Agreed! I bought my kids a childrens book when they were little that was all about watching a freight train go by at a crossing and seeing all the cars from different roads. 99% of those roads were long gone when the book was published.
Can you imagine doing anything like this manually before computers took over? It wasn’t until the late 60’s that railroads started to get mainframes let alone pcs. No wonder businesses were broke long before they knew it.
Yes I’m aware of all that. Here in Minnesota, CN’s mainline has run through northern Minnesota for a century, and the DW&P ran freight and passenger trains from Canada to Duluth MN, often including Canadian cars - which had to be returned to Canada within I believe 48 hours or pay extra fees/duties.
The point you’re making is actually kind of the point I was trying to make. Seeing Canadian cars in the northern US wasn’t uncommon, and it would make sense that Mexican RR cars showed up along our southern border back then. But how common was it that say a NdeM boxcar from Mexico would go all the way across the US to a destination in Canada before NAFTA? My guess would be ‘rare to never’. COULD it have happened, that a shipper paid all the associated extra duties etc. to do it? Yes. But did it happen ever? Did it happen a lot? Are there lots of photos of Mexican cars in Canada in the 1960’s?
There are a lot of contingencies in those questions. Generally your chances of seeing a car is somewhat dependent on how big the railroad’s car fleet was. It would be more likey to see a PRR car than an NdeM car by the fact that there are several times more PRR cars than there are NdeM cars. Even if duties etc. wasn’t an issue, it would be “rare” to see an NdeM car just because they a very small (a rare) fleet.
Also it would depend on how much business Mexico and Canada did, pre-NAFTA. The chances of a Mexican car vs. the chances of a US car would proabably be close to the level of business with Mexico vs. the level of business with the US.
You are probably correct that there weren’t many NdeM cars in Canada, but there probably some just because if it can happen on a railroad it probably does.
As far as there being “lots” of photos. That’s a double edged sword. Since a Mexican car is relatively uncommon, its quite possible that they got photographed more than just another CN car. There might be more Mexican car photos proportionally than there was Mexican traffic, just because they are a “photogenic” car. On the other hand since they are not as common, and in the pre-NAFTA era relatively plain, they might not have been noticed and therefore not photographed.
I would think there’s sort of an economic “Catch-22” at play also.
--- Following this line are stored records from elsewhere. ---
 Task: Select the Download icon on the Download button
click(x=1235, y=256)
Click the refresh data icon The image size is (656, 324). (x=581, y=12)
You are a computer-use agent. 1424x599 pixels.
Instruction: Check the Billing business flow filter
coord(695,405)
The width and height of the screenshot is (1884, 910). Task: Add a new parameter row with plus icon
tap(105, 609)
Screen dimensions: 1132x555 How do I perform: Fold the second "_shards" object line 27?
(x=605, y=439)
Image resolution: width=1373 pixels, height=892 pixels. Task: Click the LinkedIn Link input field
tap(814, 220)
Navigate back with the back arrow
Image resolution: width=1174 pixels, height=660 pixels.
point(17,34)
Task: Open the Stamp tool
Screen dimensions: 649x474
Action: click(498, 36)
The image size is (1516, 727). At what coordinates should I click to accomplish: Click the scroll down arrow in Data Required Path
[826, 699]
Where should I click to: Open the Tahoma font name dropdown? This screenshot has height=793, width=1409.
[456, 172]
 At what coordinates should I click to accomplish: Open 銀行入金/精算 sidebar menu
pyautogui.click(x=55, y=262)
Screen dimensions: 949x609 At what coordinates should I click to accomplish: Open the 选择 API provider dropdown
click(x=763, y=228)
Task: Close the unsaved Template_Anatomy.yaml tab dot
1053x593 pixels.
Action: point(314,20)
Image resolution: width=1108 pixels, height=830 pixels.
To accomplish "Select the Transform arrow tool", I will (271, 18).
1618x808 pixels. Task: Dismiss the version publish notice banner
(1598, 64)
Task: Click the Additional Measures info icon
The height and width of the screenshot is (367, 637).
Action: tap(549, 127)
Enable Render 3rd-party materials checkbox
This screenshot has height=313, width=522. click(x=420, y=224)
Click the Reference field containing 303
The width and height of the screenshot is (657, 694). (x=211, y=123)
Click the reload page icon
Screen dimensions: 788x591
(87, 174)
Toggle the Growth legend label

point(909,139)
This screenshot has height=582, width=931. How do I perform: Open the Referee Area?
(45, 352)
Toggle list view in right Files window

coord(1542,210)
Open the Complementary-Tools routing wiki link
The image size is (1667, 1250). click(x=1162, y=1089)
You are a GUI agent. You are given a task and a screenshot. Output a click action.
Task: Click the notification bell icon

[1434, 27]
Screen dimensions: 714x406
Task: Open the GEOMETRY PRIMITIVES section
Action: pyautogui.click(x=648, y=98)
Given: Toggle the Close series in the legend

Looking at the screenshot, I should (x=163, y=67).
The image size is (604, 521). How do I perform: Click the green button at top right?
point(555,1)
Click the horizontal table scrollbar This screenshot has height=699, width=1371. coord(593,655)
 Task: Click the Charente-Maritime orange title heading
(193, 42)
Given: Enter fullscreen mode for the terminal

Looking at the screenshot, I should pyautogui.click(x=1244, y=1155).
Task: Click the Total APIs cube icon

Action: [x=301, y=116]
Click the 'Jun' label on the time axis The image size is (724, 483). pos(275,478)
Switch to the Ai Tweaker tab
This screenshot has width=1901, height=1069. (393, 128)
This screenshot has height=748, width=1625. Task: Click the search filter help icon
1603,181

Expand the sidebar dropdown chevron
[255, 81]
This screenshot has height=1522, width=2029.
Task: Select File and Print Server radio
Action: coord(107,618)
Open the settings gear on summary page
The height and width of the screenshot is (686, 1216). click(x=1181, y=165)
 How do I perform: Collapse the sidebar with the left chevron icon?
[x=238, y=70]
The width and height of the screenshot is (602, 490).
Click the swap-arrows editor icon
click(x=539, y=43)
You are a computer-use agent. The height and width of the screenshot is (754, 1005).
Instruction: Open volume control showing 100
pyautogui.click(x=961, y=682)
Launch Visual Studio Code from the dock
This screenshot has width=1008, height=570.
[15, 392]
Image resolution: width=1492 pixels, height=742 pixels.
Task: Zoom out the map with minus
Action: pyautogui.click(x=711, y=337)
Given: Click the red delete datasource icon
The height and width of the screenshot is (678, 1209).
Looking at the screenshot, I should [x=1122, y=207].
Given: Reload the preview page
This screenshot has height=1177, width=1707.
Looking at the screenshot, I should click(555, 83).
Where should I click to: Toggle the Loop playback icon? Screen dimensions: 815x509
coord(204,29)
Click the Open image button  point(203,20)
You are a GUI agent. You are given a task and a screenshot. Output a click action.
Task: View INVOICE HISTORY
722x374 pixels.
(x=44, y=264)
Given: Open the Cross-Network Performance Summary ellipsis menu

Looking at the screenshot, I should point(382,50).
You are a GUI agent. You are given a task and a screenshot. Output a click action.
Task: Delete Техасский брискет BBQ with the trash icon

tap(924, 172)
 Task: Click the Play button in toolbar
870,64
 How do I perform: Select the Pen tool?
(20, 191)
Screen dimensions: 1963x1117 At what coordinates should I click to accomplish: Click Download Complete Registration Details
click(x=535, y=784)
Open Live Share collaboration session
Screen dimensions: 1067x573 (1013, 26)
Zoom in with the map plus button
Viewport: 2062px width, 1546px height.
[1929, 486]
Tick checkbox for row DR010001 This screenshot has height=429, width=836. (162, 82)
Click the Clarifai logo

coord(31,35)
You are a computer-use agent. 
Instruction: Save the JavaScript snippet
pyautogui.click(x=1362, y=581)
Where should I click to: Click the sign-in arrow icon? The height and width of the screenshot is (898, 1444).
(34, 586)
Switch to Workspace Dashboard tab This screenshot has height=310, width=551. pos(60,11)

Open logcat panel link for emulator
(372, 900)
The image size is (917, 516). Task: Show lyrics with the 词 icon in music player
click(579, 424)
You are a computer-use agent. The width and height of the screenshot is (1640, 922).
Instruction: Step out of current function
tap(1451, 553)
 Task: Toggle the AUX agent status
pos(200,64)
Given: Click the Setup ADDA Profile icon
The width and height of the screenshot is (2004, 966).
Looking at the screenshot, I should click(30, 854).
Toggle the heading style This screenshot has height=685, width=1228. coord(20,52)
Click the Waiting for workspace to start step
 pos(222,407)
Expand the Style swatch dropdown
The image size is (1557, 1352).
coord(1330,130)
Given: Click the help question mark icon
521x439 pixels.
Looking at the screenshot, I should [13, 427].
If a company in Toronto needed one or two boxcars of something a month, I would think they could find whatever it is they needed in Canada or in a bordering US state, rather than spending the money (duties, tariffs, etc.) and time/delay risks to ship a car or two all the way from Mexico.
Conversely, if they needed a lot of something, like say they got a great deal on steel I-beams they needed to build a large building with, it would probably be cheaper to ship it directly from Mexico by sea to a Canadian port rather than by rail.